Kabuki Béjart

 

Fotos: Teatro alla Scala (DVD)

Maurice Béjarts Version von Kabuki


Die Geschichte der 47 Samurais (Maurice Béjart)

Premiere 28.9.1993, Deutsche Oper Berlin

 

Nach einer recht verwässerten Deutschen Erstaufführung des Balletts um die Gestalt des  umstrittenen Literaten Mishimas, das sich vor allem im oberflächlich Dekorativen gefiel, aber wenig Substanz und Konzentration des Ausdrucks zu bieten hatte, hat das Tokyo Ballett  nun mit "Kabuki - Die Geschichte der 47 Samurais" einen seiner Klassiker präsentiert, das Vorzeigestück dieser Compagnie, die es nicht ohne Grund in ihr internationales Gastspiel-Programm aufnahm, das im Zeichen ihres 30-jährigen Jubiläums steht. 


Es ist die moderne Version eines alten Kabuki-Stücks, dessen Inhalt reichlich kompliziert ist. Wagners Nibelungenring ist vergleichsweise einfach strukturiert dagegen. Die Handlung ist in neun Akte gegliedert, es gibt zahllose Haupt- und Nebenfiguren, deren Verbindungen und Funktionen eigentlich nur versteht, wer das zugrundeliegende Kabukistück genau kennt, was beim deutschen Publikum schwerlich der Fall sein dürfte. Béjart hat sich nichts weniger vorgenommen, als den Versuch einer Symbiose von Alt und Neu, Ost und West, Kabuki und moderem Ballett. Größer könnten die Kontraste nicht sein.


Inhaltlich geht es in diesem Stück um die Begegnung eines heutigen, westlich geprägten Tokyoters mit der antiquierten Welt der Samurai. Es ist der Konflikt zwischen des heutigen  Japans und der Welt seiner Tradition, wie sie das aus dem 17. Jahrhundert stammende Kabuki tradiert hat, also jenre opulenten, hochartifiziellen und gleichwohl volkstümlichen Mischung aus Tanz und Theater. Béjart zeigt einen Kultursprung aus der mit Fernsehmonitoren ausgestatteten Discowelt Tokyos, in der eine Gruppe Jugendlicher ausdruckslos zu Heavy Metal-Rock tanzt, in die von Gidayu-Gesang begleitete Welt der Samurai. Der Katalysator dieses Kultursprungs ist ein zufällig gefundenes altes japanisches Schwert, das Markenzeichen der Samurai.  Die Lebenswelt dieser bewaffneten gesellschaftlichen Klasse, mit ihren streng reglementierten Verhaltensmustern, ihren religiösen Zeremonien und ihrem Ethos führt das Stück anhand aneinandergereihter, dekorativer Teehaus-Szenen aus dem Adelsleben des alten Japans vor Augen.
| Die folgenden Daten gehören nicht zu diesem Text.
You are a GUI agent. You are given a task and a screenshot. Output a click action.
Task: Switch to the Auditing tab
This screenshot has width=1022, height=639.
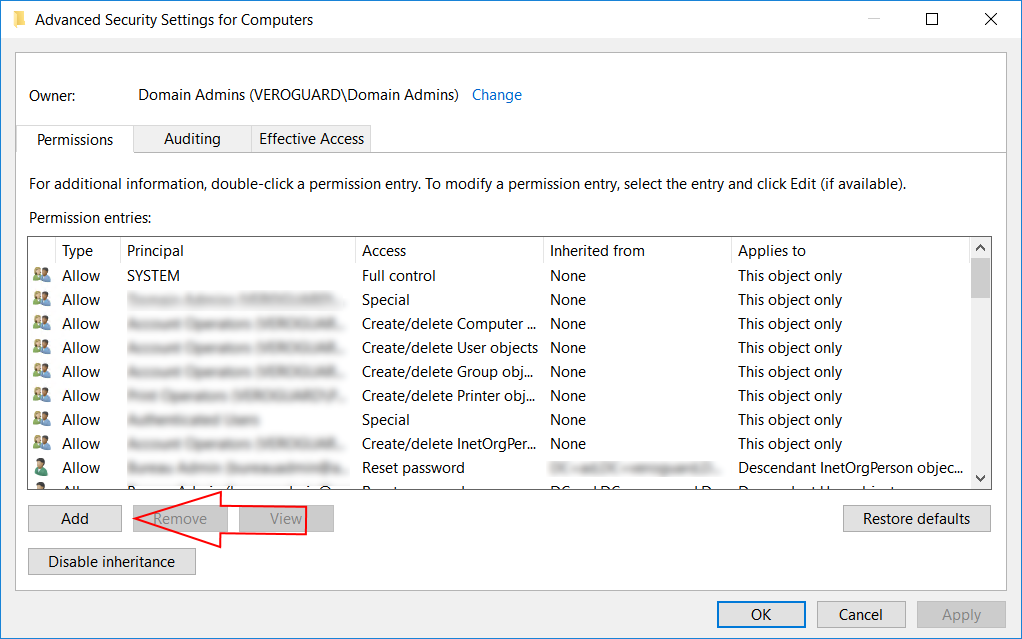click(192, 139)
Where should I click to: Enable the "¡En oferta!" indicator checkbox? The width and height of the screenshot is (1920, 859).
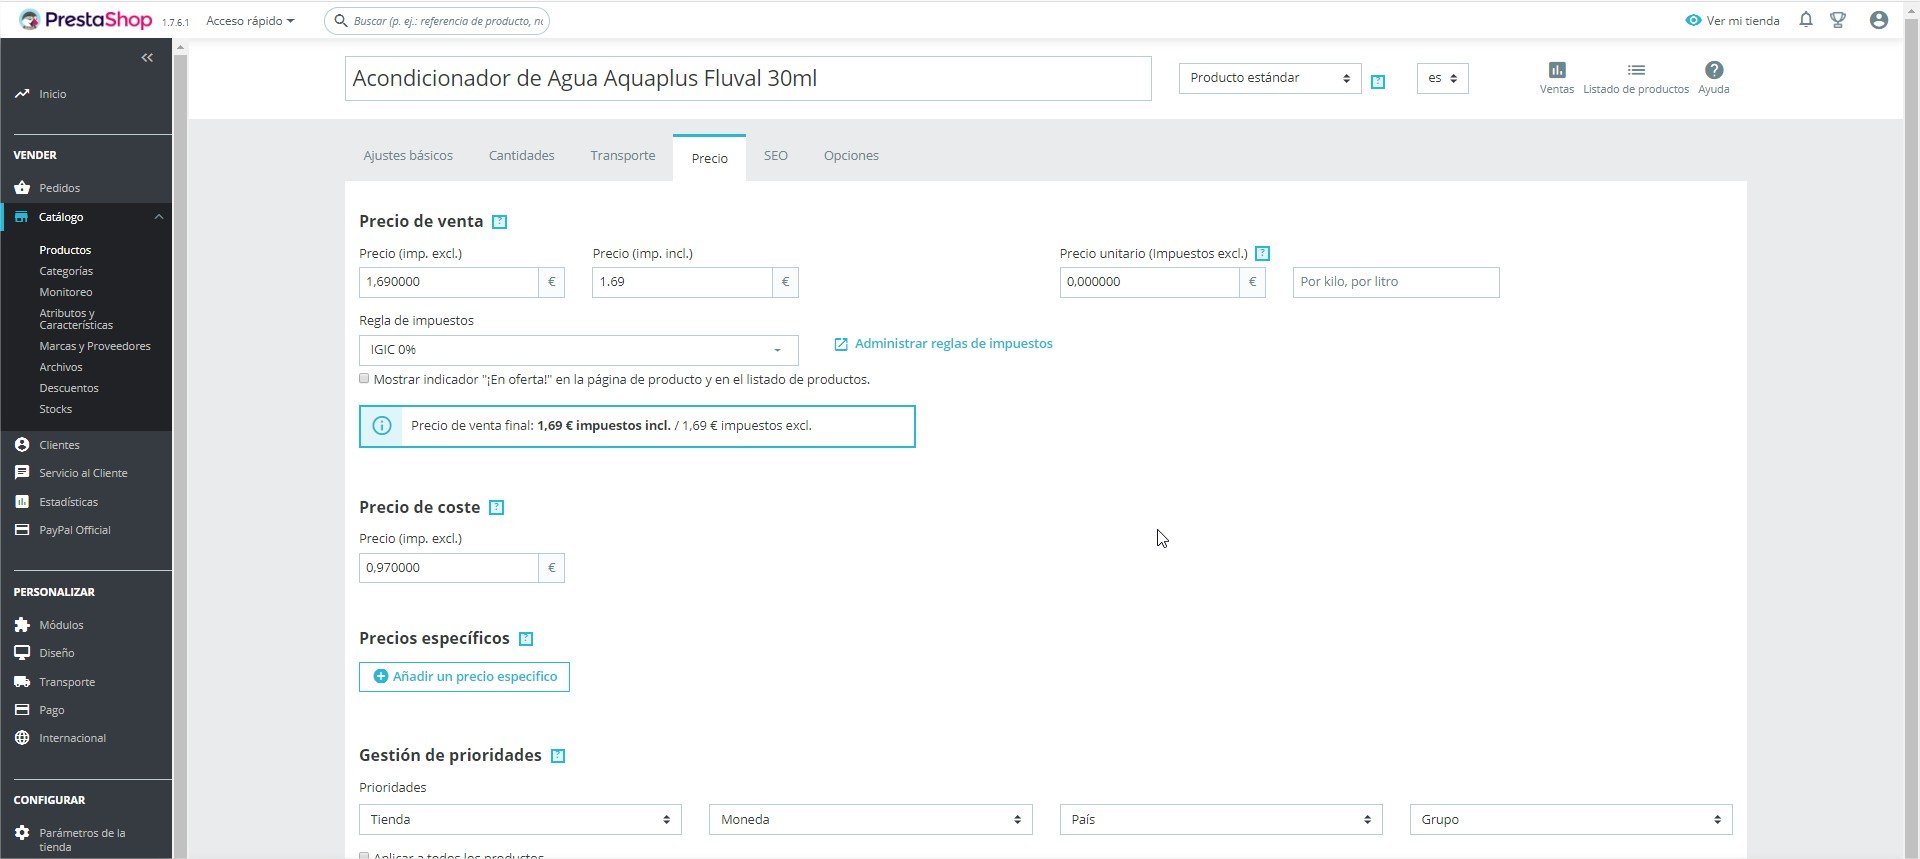pos(364,379)
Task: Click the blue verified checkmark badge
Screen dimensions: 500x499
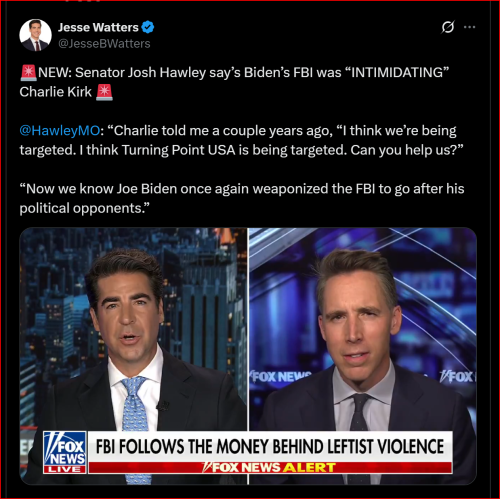Action: [x=148, y=27]
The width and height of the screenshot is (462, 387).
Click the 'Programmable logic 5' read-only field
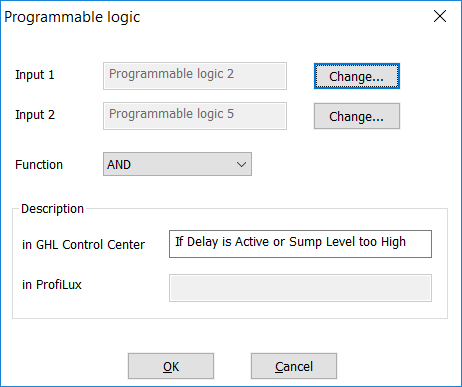195,116
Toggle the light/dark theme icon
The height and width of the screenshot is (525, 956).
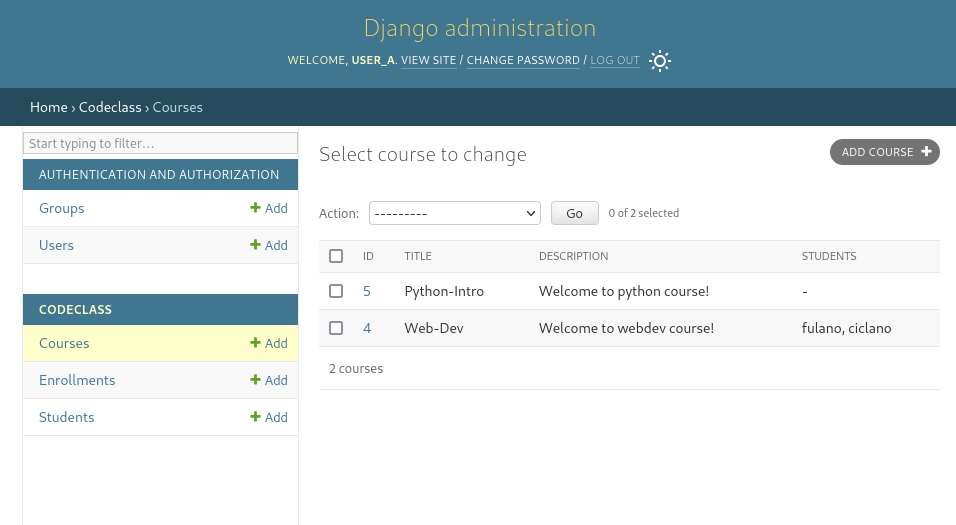pos(659,61)
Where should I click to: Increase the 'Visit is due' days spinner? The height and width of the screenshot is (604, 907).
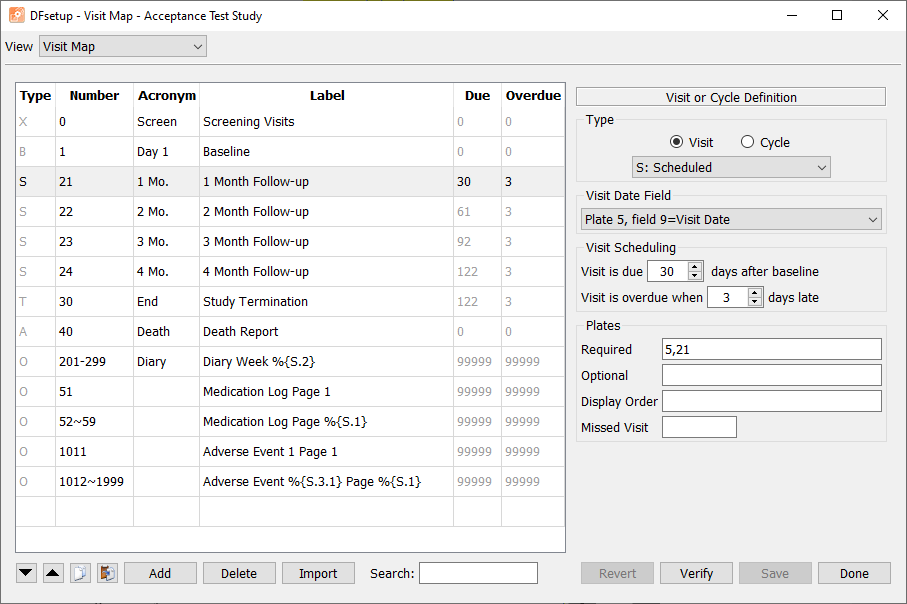pos(695,267)
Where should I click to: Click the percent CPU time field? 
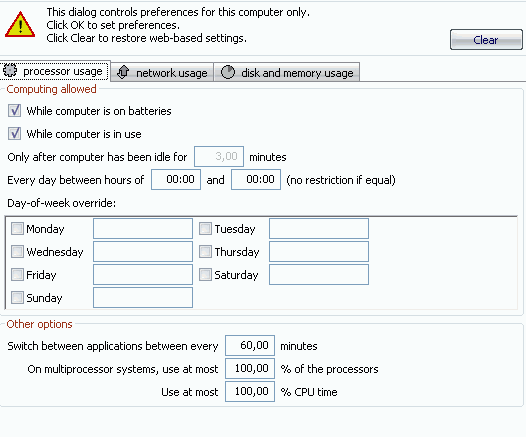[250, 391]
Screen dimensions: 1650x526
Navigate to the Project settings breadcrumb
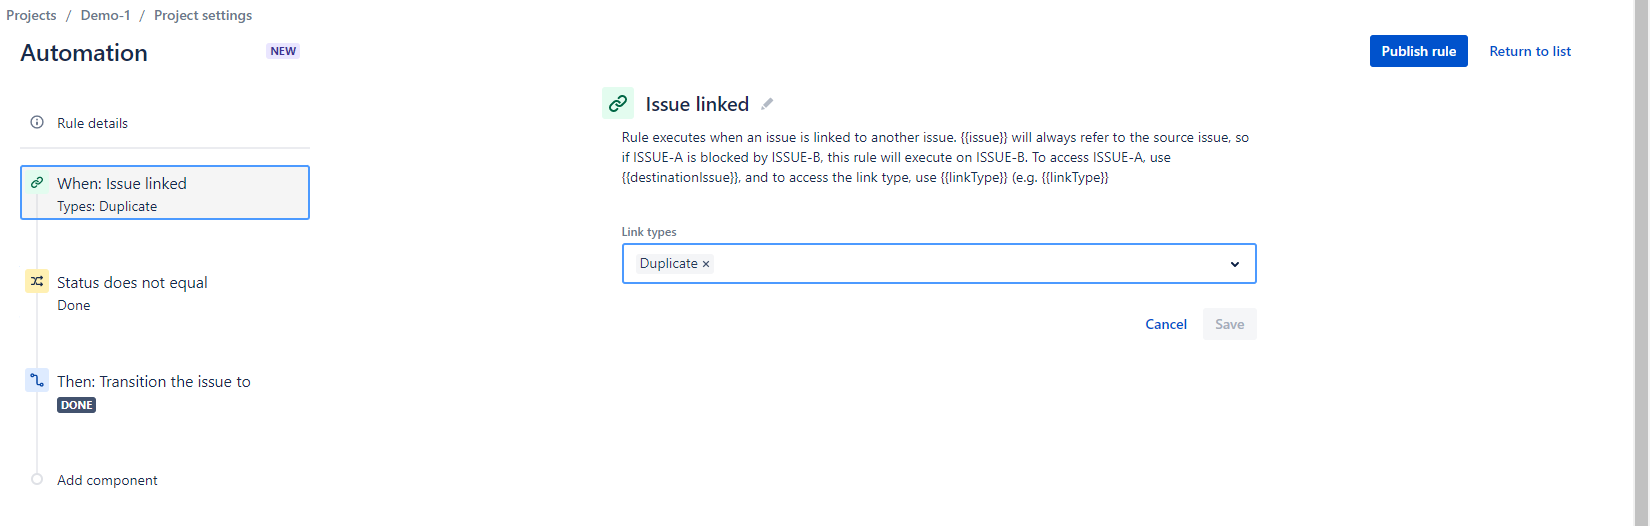point(203,15)
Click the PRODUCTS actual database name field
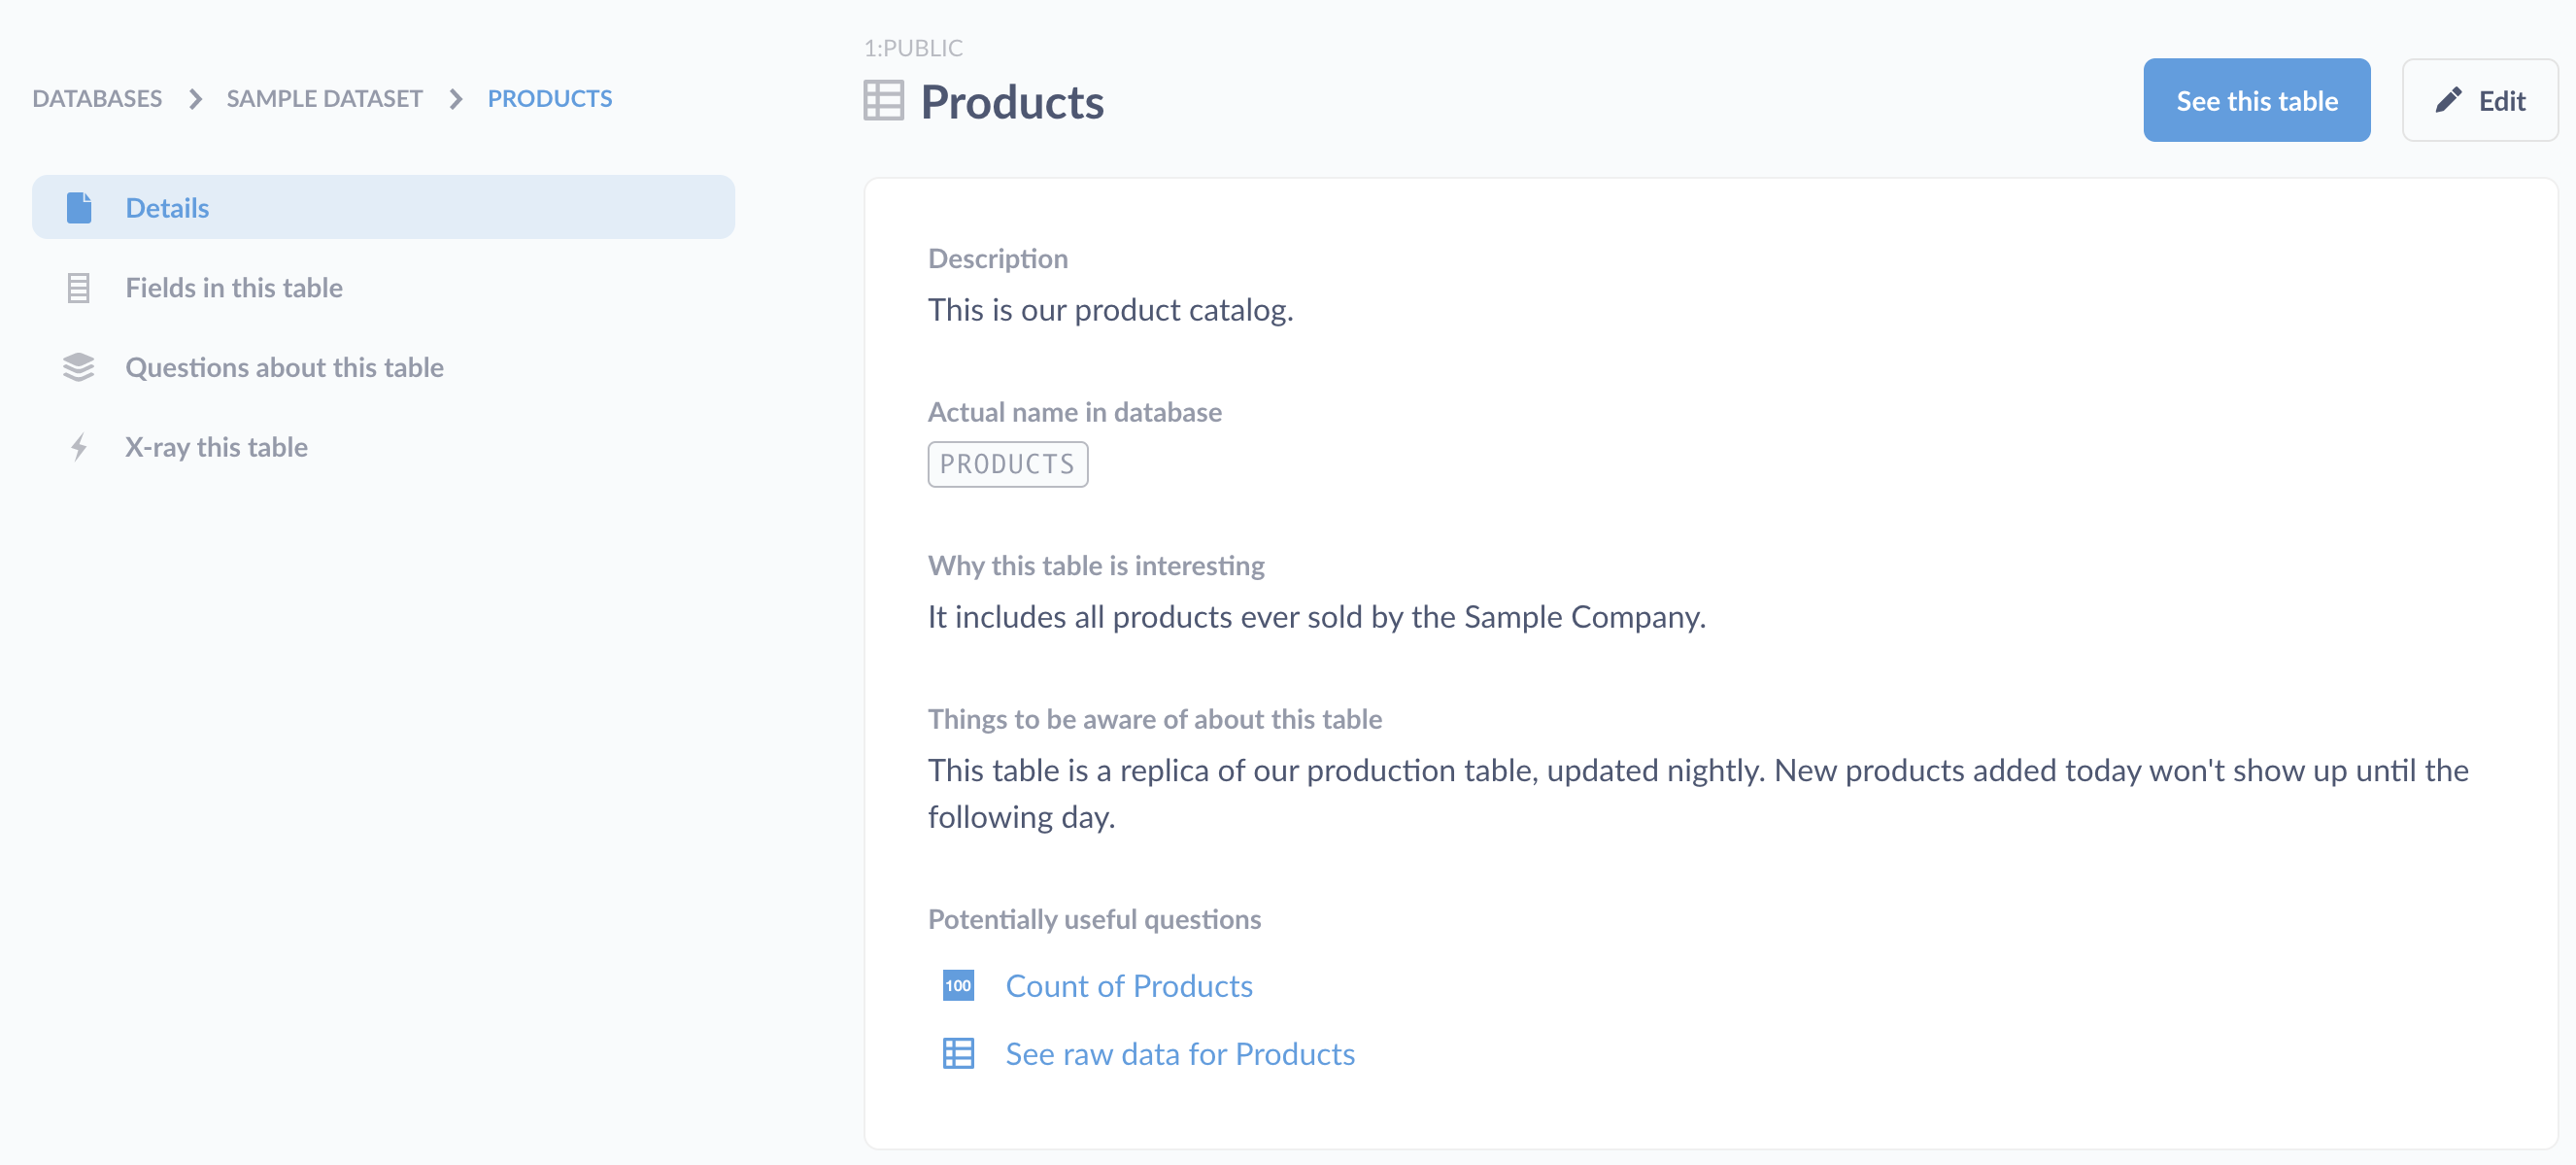 click(1007, 462)
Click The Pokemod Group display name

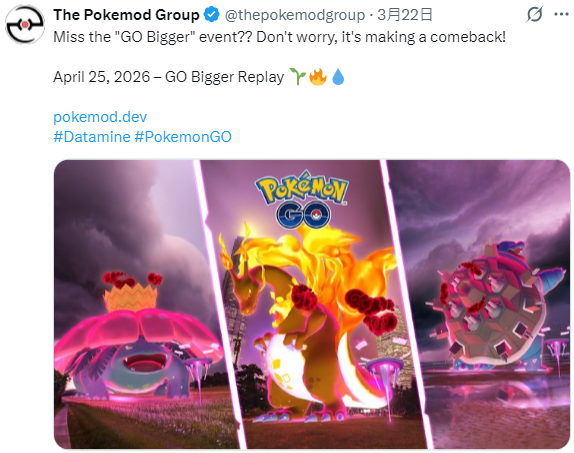(x=126, y=15)
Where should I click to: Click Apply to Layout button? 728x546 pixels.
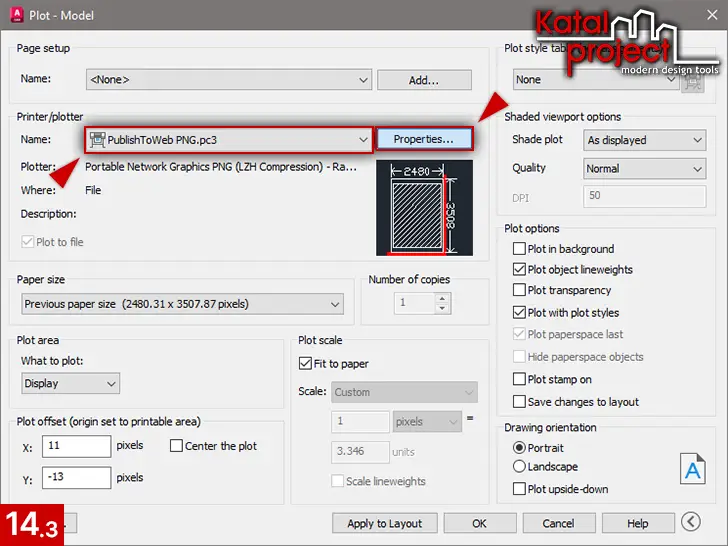[384, 523]
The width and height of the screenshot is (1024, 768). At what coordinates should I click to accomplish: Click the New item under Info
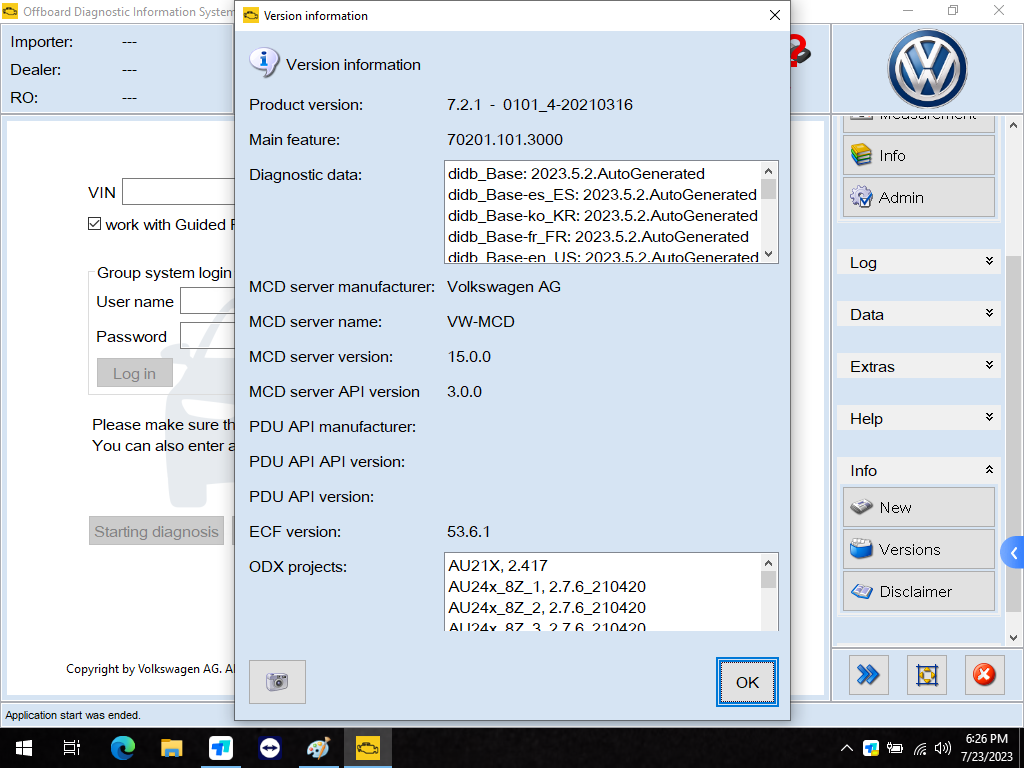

Zusammengehalten wird Béjarts Kabuki-Ballett-Mix von einer ebenso heterogenen musikalischen Mischung, eine streckenweise karge, fast meditative, aber dann auch wieder sehr expressive, sehr dramatische Musik, die sowohl den traditionellen geistlichen Sprechgesang, alte japanische Instrumente, aber auch moderne, filmmusikalische Opulenz einbezieht. Trotz kostbar-sparsamer Ausstattung, vor allem in den Kostümen, trotz farbenprächtiger Symbole und traumhaft preziöser Bilder gelingt Béjart in dieser Produktion die Verschmelzung von modernem Ausdruckstanz und klassischem Kabuki-Totaltheater nicht wirklich überzeugend. Seinem Versuch, den Zuschauer mit den Mitteln seines noblen neoklassischen Tanzes in die rituelle Ausdruckswelt des Kabuki zu entführen, das ja im Alltäglichen den Mythos spiegelt, haftet etwas Künstliches an.


Imposant aber ist ohne Frage die Leistung des Tokyo Balletts, das mittlerweile auf eine zehnjährige Zusammenarbeit mit Béjart zurückblicken kann. Trotz gelegentlicher Längen und allzu zeremoniöser Trockenheit fasziniert es durch fesselnde Steigerungen und dramatische Zuspitzungen, athletische Aufmärsche und rituelle Subtilitäten. Die technische Präzision und die körperliche Ausdrucksfähigkeit, mit der das Tokyo Ballett aufwartet, ist geradezu frappierend. Der Star des Abends ist Naoki Takagishi, ein Meister der Sprünge, in der Hauptrolle des Yuranosuke. Dass das Tokyo-Ballett zu den besten Truppen der Welt zählt, ist keine Frage.